C’è un punto in cui le riforme smettono di essere leve di sviluppo e rischiano di trasformarsi in ingranaggi che scricchiolano dentro un sistema già fragile. È il crinale su cui si colloca oggi la riforma degli istituti tecnici, contestata duramente dalla FLC CGIL Valle d’Aosta, che ha proclamato uno sciopero per il prossimo 7 maggio.
Al centro dello scontro, l’esito negativo del tentativo di conciliazione del 27 aprile con il Ministero dell’Istruzione e del Merito. Un confronto che, più che avvicinare le parti, ha certificato una distanza profonda, quasi strutturale. Da una parte l’amministrazione, determinata a far entrare in vigore la riforma dal 1° settembre 2026; dall’altra il sindacato, che parla apertamente di un impianto “inadeguato” e potenzialmente dannoso.
La questione, però, non è soltanto educativa. È anche – e forse soprattutto – economica. Perché dietro la riorganizzazione degli indirizzi e delle discipline si muove un effetto a catena che riguarda il mercato del lavoro, la stabilità degli organici e, in ultima analisi, la capacità del territorio di formare competenze tecniche spendibili.

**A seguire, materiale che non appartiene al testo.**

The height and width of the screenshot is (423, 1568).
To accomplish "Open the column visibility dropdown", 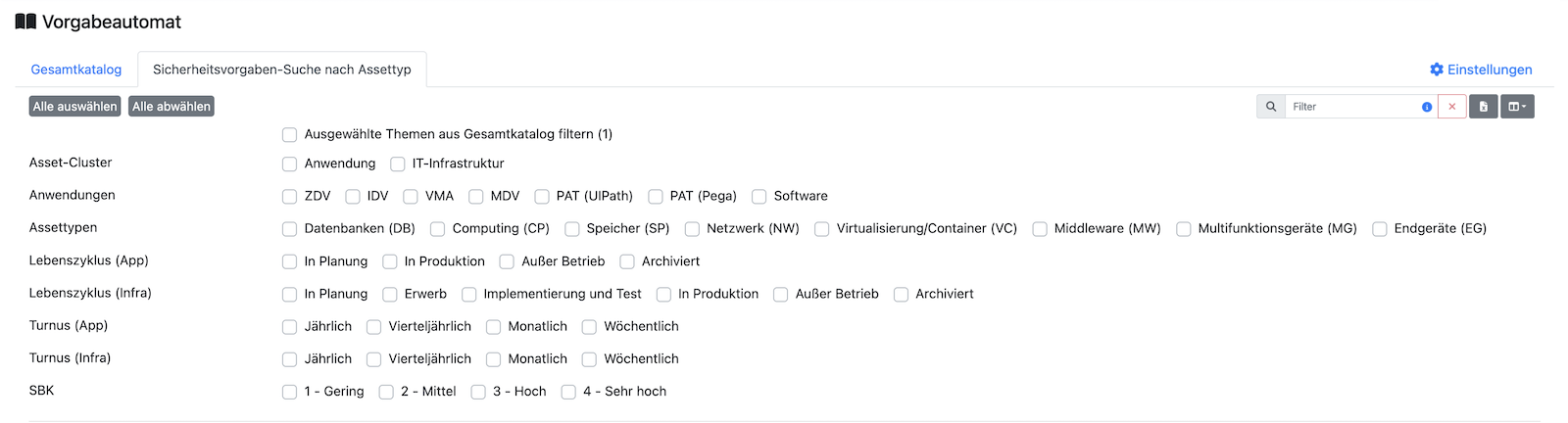I will click(1517, 107).
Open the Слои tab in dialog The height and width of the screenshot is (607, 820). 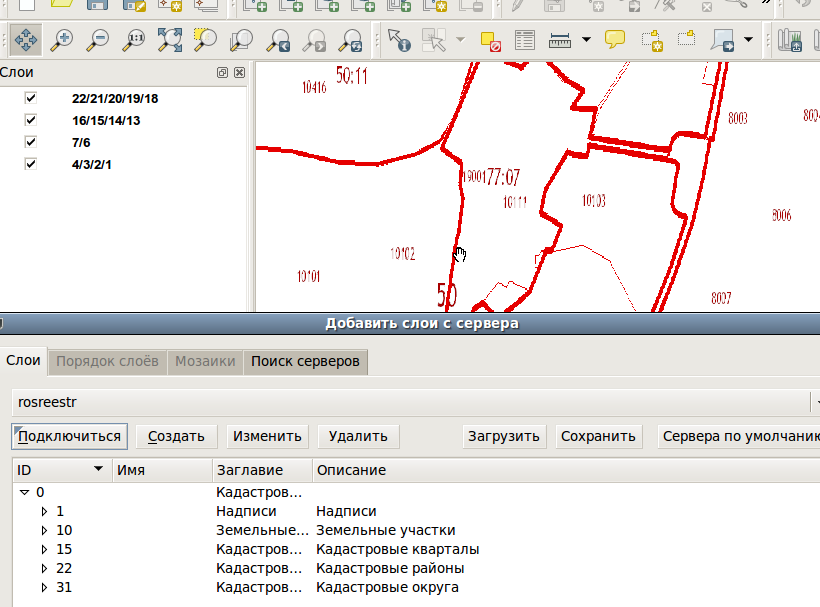tap(23, 361)
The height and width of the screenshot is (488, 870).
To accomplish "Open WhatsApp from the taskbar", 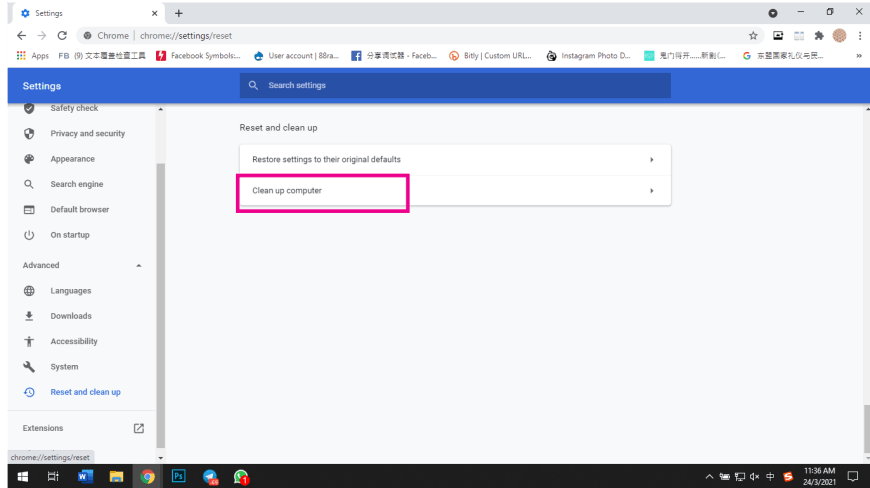I will (x=241, y=476).
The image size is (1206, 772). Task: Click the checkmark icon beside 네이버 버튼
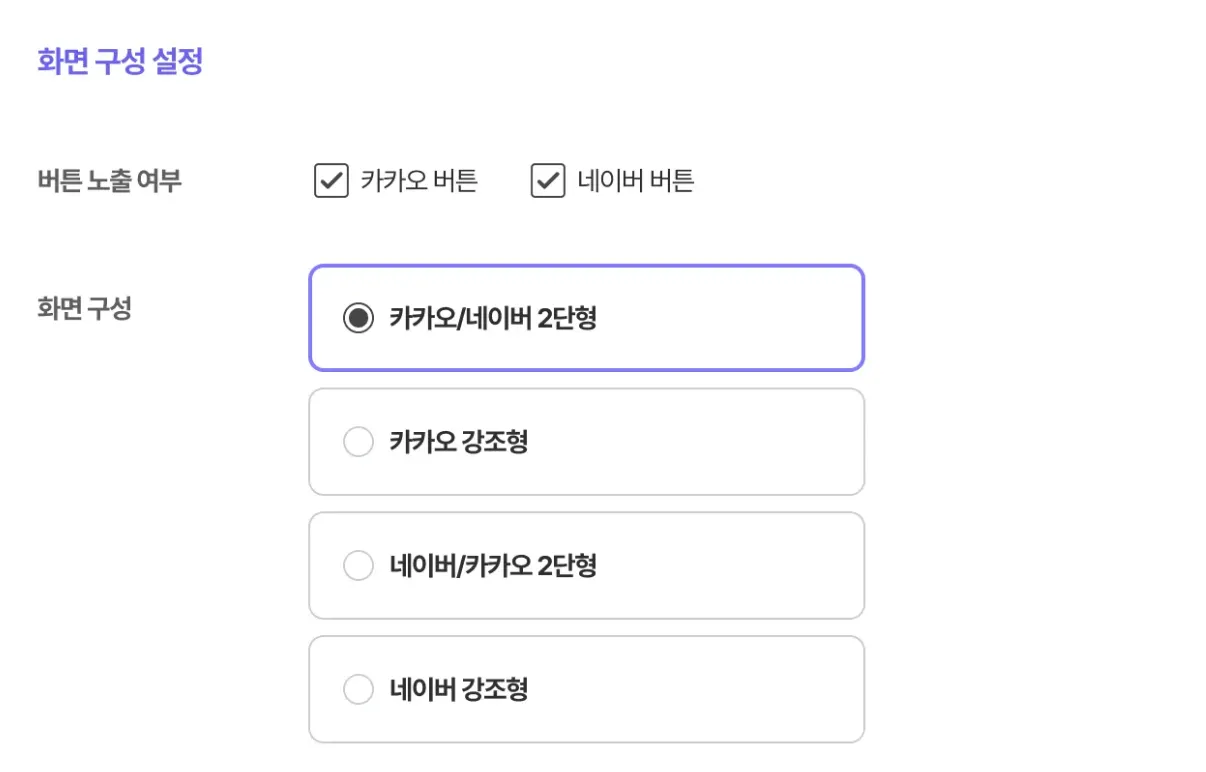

Secondo la FLC CGIL, il rischio concreto è quello di una riduzione dei posti per docenti e personale ATA, con un impatto diretto sull’occupazione. Una sorta di “dieta forzata” del sistema scolastico che potrebbe alleggerire i costi nel breve periodo, ma impoverire il capitale umano nel medio-lungo termine. E in un’economia locale come quella valdostana, dove le competenze tecniche rappresentano un ponte tra scuola e impresa, questo rischio assume un peso specifico ancora maggiore.

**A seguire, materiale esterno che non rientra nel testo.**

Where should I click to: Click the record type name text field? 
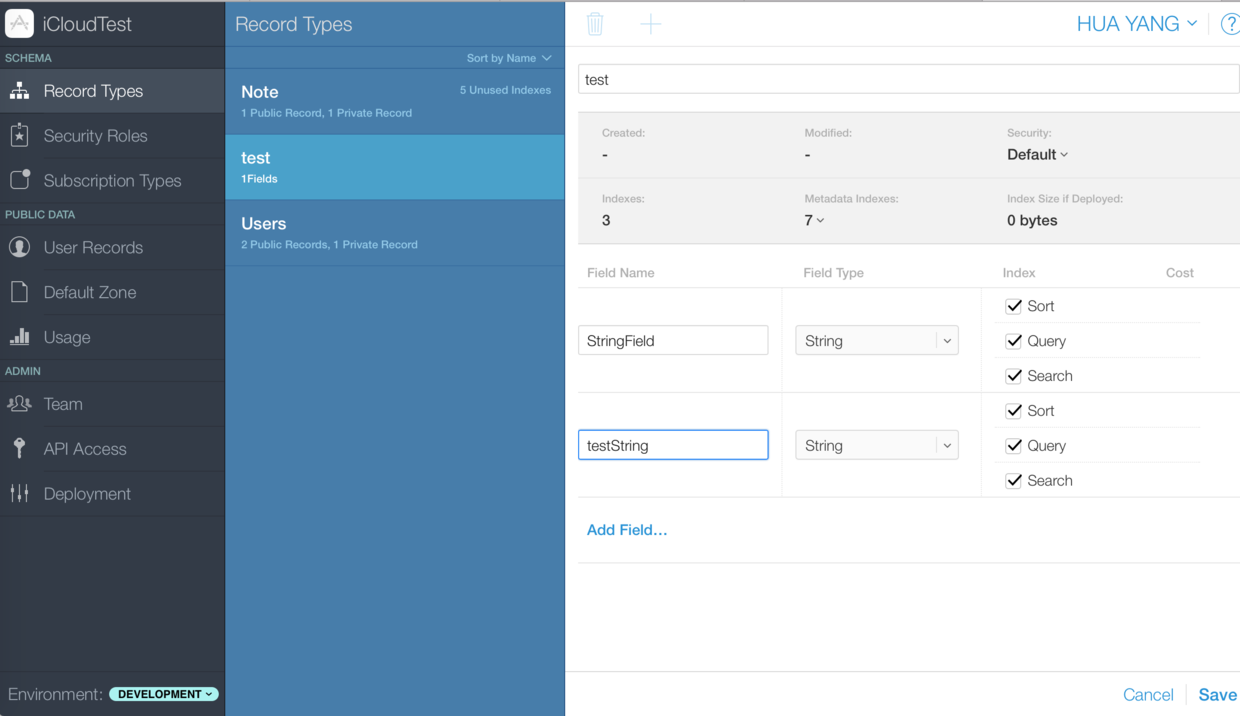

I numeri, del resto, raccontano già una realtà complessa: meno del 30% degli studenti sceglie gli istituti tecnici e il tasso di ripetenza si attesta attorno al 13%. Dati che segnalano criticità strutturali, quasi come crepe già visibili su un edificio che avrebbe bisogno di manutenzione mirata, non di una ristrutturazione frettolosa.
È proprio su questo punto che si concentra la critica più netta: l’assenza di un’analisi completa e condivisa. Il Ministero, infatti, avrebbe confermato la mancanza di dati definitivi su iscrizioni e organici, rendendo difficile – se non impossibile – una valutazione economica attendibile degli effetti della riforma. Un paradosso non da poco: si interviene su un sistema senza avere una fotografia nitida del suo stato.

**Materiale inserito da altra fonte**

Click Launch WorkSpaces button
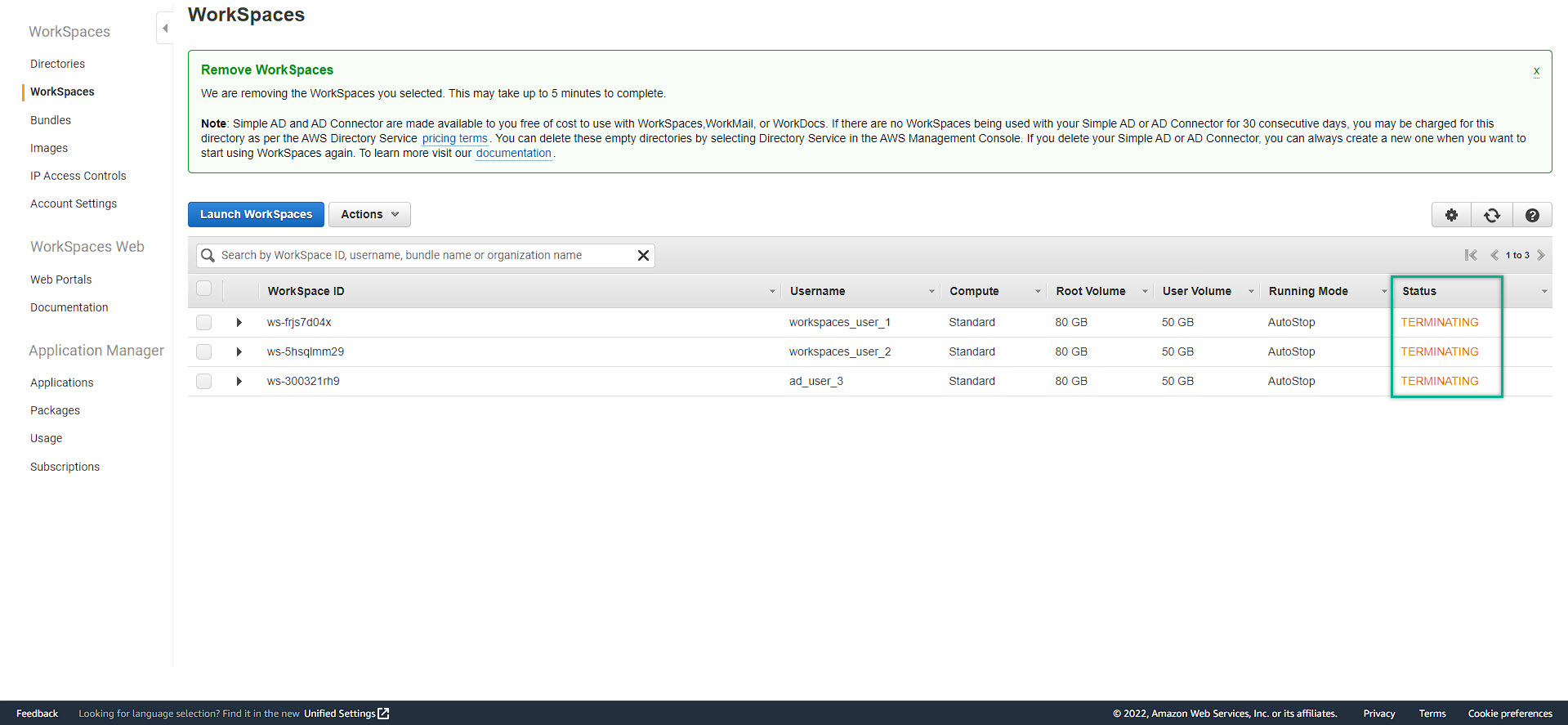 click(256, 214)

Le assemblee pubbliche svolte sul territorio hanno inoltre evidenziato una contrarietà diffusa tra il personale docente. Non si tratta soltanto di una resistenza al cambiamento, ma di una preoccupazione concreta per il peggioramento delle condizioni di lavoro e per la qualità dell’offerta formativa. In termini economici, questo si traduce in un possibile calo dell’efficacia del sistema educativo, con ripercussioni sulla produttività futura.
Alcune aperture emerse durante il confronto – come la salvaguardia dei soprannumerari, le cattedre a 15 ore e una maggiore flessibilità organizzativa – vengono giudicate insufficienti. Interventi tampone, più simili a cerotti su una ferita profonda che a una cura strutturale.
Lo sciopero del 7 maggio diventa così non solo una protesta, ma un segnale politico ed economico. La richiesta è chiara: aprire un tavolo di confronto vero, capace di mettere insieme sostenibilità finanziaria, tutela dell’occupazione e qualità della formazione.
Perché la scuola tecnica non è un comparto qualsiasi. È una cerniera tra istruzione ed economia reale, tra aula e impresa, tra presente e futuro. E quando quella cerniera si allenta, il rischio è che a perdere non sia solo il sistema scolastico, ma l’intero territorio.